TriX wrote:
“Supercomputers” are often used for modeling, and the models can run for hours or days. To prevent losing the entire run (which can be VERY expensive on a big machine) in the event of a crash, periodically main memory (which can be a petabyte or more) is dumped to disk in a “checkpoint” operation, and the machine can do nothing until that process is completed. Some years ago scientists at Lawrence Livermore National Labs we’re reporting data from long running models where there are many checkpoints, that was simply wrong. It was finally determined that when the checkpoints were reviewed, the data on disk was correct, but was being corrupted by the occasional flipped bit in the disk read cache due to the particles from cosmic rays, which are constantly bombarding us. Over a zillion iterations, it was enough to skew the data. The answer was to design storage with parity checking on both reads and writes. Occasional flipped bits happen all the time in semiconductor memory, but in more “normal” usage, it is rarely if ever noticed unless there are lots of operations.

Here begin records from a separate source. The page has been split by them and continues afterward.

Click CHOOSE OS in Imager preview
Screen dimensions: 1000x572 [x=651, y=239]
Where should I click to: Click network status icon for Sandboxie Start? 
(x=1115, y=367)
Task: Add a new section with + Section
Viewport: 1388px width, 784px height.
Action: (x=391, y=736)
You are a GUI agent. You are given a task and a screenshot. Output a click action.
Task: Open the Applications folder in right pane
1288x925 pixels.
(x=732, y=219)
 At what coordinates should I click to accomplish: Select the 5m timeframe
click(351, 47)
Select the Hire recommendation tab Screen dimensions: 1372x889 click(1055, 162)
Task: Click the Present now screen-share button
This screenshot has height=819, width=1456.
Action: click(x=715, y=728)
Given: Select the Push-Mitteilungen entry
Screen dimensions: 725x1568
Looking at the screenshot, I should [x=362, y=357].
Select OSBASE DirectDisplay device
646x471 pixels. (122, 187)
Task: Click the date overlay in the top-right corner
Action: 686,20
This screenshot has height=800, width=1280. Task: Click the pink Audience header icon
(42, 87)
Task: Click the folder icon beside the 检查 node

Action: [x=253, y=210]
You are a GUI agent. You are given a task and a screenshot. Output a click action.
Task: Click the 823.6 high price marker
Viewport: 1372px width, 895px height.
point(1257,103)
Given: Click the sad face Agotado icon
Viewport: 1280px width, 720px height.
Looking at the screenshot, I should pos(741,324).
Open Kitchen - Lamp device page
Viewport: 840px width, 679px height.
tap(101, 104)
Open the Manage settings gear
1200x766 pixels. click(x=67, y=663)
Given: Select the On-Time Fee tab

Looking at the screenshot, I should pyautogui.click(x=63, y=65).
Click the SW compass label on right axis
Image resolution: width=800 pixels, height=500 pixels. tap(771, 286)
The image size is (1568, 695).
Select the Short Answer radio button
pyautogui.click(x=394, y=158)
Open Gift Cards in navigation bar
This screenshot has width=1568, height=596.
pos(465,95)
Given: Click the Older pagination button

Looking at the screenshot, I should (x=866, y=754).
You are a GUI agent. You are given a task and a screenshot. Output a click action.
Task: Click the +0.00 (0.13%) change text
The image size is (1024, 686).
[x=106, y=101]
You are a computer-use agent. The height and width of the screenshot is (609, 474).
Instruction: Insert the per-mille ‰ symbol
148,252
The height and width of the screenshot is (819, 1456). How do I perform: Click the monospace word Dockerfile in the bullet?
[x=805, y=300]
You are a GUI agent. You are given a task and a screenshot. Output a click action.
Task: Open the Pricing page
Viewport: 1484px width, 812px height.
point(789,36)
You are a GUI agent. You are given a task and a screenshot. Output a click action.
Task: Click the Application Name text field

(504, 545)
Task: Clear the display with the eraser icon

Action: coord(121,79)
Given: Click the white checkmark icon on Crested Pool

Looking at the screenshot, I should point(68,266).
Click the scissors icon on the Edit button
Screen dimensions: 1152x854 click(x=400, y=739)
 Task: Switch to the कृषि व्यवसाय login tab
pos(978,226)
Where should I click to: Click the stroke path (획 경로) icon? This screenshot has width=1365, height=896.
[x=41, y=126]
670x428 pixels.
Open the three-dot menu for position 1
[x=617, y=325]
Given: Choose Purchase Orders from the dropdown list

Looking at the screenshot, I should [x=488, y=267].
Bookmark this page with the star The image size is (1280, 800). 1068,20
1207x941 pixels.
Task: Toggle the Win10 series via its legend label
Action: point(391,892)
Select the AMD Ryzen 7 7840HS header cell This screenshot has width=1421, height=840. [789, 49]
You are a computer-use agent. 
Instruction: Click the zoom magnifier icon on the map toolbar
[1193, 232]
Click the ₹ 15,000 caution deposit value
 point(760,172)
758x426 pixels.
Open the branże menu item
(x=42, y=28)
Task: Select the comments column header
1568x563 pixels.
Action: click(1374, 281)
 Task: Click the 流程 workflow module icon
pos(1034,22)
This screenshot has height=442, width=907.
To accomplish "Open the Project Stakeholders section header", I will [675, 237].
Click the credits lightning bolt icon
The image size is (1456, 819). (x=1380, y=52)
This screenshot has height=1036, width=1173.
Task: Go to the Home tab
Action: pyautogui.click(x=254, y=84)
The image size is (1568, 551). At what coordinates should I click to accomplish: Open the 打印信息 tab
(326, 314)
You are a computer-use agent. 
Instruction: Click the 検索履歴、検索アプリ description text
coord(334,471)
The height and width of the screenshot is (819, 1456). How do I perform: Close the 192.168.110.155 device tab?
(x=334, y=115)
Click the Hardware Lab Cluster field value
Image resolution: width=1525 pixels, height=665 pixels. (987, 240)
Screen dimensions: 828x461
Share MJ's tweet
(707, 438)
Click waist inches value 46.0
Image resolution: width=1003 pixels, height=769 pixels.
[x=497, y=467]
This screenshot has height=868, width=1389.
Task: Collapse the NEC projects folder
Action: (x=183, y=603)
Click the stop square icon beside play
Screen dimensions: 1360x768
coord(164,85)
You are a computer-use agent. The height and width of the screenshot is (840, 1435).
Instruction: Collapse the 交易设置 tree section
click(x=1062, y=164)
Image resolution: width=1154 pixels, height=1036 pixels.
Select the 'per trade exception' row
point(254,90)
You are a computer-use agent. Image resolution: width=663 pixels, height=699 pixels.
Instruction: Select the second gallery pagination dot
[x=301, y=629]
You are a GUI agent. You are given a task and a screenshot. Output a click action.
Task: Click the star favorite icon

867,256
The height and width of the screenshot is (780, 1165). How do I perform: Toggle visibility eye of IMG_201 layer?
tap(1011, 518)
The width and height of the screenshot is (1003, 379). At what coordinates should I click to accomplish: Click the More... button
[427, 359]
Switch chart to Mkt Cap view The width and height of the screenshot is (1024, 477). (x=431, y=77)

That’s why ECC DRAM, which costs extra, is often used in servers with heavy use, but rarely seen in client machines.
“Supercomputers” are often used for modeling, and ... (
show quote)
Parity bits predated the supercomputers. They were used on mag tapes in 1951 because flaking of the oxide layer of the tapes was very common.
The first Cray computers were all about speed and did not have parity checking. Seymour Cray said that the people who used the machines would be able to see if the results were incorrect, rerun the jobs that had errors, and get the answers faster than they would if error correction were in use. The users reaction was to run jobs three times and accept answers that occurred more than once.